I admit, though, that the headline is somewhat inflammatory. I didn't want to change it for my submission, though, as I felt it would be best to let the author choose the headline.
But there's the thing. The only part of the debate that most people see is the crazy people shouting from both sides. Each camp has Big Loud Liars trying to defame the other side. Unfortunately, that's the part of the discussion that does the least amount of good.
Somewhere in the middle, there's a mildly interesting discussion to be had, about a little-understood phenomenon that might have some minor repercussions over the next few hundred years, some of which might be possible to mitigate by changing human behavior.
This post doesn't help things at all. It just makes one side (the author's) look a little more crazy and thus a little bit less believable.
That's one hell of a false equivalency. Because the author chose to put a valid and rational argument under a valid but slightly inflammatory headline, you equate him with those intentionally misrepresenting the science? PZ is many things, but he is not a "Big Loud Liar trying to defame the other side." What he is doing here is showing the actual behavior of the other side and exposing it for what it is: a baldfaced lie, repeated by uncritical followers.
Moreover, it is certainly not the case that climate change is "a little-understood phenomenon that might have some minor repercussions over the next few hundred years, some of which might be possible to mitigate by changing human behavior." While one can debate the magnitude of the probable consequences until the cows come home, there is near universal agreement within the scientific community that those consequences will likely be anything but minor.
But if you're going to predict the End Of The World, you need to be careful about how you do it. Because you're competing with a long history of crazy people making the exact same sort of prediction, all of whom were wrong.
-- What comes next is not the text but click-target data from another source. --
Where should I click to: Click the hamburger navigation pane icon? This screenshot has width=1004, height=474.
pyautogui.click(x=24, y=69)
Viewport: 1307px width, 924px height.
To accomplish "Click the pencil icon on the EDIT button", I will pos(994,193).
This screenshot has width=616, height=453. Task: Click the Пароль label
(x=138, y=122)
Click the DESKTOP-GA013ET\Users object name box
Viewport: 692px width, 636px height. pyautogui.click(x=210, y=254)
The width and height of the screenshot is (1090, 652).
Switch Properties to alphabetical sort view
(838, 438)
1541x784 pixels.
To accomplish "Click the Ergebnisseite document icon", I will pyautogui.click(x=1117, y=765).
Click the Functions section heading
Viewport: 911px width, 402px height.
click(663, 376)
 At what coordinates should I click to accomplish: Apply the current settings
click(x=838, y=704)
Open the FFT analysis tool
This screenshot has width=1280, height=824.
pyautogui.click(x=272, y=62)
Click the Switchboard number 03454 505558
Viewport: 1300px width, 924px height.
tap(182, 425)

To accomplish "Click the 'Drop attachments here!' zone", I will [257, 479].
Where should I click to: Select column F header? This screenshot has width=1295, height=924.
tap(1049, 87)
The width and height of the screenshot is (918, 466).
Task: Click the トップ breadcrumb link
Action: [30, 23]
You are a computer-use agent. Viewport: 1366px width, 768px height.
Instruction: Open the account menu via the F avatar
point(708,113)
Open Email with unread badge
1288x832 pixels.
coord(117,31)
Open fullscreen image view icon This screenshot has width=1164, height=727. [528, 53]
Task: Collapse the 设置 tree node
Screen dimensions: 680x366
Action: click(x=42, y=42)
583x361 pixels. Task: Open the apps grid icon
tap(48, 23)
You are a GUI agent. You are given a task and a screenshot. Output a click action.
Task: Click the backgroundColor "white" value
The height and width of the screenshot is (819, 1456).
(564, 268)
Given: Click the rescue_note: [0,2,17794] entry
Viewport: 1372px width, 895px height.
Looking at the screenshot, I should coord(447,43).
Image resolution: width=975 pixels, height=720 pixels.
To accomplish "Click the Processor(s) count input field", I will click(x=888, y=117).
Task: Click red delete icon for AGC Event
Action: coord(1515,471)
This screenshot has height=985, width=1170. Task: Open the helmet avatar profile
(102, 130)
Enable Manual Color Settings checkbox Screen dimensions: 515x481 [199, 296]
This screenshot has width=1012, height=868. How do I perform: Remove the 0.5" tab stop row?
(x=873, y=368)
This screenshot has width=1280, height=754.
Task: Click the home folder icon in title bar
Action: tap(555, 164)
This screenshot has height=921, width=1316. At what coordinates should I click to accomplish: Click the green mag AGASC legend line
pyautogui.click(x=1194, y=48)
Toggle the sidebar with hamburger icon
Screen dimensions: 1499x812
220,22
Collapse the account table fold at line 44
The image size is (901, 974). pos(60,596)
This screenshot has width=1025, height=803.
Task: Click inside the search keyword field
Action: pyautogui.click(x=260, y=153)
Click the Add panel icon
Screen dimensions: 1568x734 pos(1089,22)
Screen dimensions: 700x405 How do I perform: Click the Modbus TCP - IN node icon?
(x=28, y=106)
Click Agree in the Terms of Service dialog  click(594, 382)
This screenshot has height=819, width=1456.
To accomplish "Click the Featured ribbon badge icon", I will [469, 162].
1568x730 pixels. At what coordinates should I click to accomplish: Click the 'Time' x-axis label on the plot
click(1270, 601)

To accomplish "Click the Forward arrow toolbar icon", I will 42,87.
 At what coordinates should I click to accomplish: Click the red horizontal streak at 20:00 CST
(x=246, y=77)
So if you want to distinguish Climate Change from Asteroid Impacts, Africanized Killer Bees, Antibiotic-resistant Bacteria, Russian Nukes, Mayan Calendars, and the dozens of other things that we've forgotten about in the last few decades, all of which were set to End The World in the next few years, you'll need to tread lightly.
I'd suggest being the reasonable side of the debate. The one with the facts, research and data. And the one that never resorts to name calling.
That's an odd list of catastrophes there. A couple of those, such as antibiotic-resistant bacteria and nuclear annihilation, turned out not to be catastrophes because efforts were taken to stop them from becoming catastrophes, not because scientists were wrong. In fact, the threat of antibiotic-resistant strains will never go away, but demands constant efforts to keep the problem in check.
Let me add one to your list: Y2K. As we approached the year 2000, a lot of intelligent people noticed a problem, documented how it could adversely affect society and advocated fixing the problem. Millions of dollars were spent, and thanks to those efforts, the problems were almost entirely mitigated (at least, insofar as the general public was concerned-- many annoyances, inefficiencies and strange bugs remain due to the manner in which problems were dealt with). While some people took a religious bent on the problem and started stockpiling food and batteries, we were fortunate in that cooler heads prevailed and dealt with a major problem.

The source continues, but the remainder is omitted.